■ **WHAT THE TASK REQUIRES**:
Pull each line containing "will" out of the data and copy it.

###

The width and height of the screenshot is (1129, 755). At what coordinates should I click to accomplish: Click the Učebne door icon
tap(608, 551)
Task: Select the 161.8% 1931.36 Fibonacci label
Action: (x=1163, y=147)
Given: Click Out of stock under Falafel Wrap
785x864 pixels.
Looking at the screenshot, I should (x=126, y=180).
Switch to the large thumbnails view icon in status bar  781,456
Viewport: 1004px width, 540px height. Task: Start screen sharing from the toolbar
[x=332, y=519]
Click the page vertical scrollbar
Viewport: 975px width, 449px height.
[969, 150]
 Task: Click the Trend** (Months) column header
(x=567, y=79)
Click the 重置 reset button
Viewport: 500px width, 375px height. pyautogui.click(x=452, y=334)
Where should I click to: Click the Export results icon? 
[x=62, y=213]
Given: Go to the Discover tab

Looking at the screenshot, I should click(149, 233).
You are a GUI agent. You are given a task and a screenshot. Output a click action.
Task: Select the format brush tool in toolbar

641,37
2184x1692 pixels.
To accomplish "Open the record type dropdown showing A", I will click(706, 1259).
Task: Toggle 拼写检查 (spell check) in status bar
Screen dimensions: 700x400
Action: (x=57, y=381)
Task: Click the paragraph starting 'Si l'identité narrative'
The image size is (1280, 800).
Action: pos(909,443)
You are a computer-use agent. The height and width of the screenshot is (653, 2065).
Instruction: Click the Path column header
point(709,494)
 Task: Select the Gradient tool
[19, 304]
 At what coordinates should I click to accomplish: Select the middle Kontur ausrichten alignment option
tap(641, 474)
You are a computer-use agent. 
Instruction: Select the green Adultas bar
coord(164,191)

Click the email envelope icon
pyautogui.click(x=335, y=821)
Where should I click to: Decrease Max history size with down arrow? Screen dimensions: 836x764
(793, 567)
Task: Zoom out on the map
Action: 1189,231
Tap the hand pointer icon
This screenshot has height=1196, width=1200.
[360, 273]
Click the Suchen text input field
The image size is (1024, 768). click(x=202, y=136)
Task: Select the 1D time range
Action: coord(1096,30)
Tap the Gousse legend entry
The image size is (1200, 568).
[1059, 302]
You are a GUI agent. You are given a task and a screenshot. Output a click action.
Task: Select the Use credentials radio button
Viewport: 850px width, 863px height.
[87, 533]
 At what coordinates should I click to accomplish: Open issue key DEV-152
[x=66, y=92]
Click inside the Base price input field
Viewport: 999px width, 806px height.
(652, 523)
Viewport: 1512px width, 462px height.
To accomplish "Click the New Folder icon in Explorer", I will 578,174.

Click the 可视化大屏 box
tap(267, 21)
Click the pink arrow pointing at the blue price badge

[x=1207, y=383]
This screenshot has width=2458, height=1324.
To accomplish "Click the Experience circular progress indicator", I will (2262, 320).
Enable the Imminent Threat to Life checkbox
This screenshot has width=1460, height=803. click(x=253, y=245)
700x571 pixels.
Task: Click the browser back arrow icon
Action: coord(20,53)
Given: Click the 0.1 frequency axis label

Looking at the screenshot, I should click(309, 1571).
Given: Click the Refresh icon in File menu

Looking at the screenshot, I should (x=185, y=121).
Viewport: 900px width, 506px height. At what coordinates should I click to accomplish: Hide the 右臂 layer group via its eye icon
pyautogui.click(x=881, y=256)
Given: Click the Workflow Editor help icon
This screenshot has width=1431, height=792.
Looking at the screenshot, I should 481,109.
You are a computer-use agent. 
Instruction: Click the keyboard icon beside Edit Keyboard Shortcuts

###

■ **YOUR RESPONSE**:
To accomplish "Open the record type dropdown showing A", I will click(706, 1259).
To accomplish "Click the New Folder icon in Explorer", I will 578,174.
To accomplish "Click the Experience circular progress indicator", I will (2262, 320).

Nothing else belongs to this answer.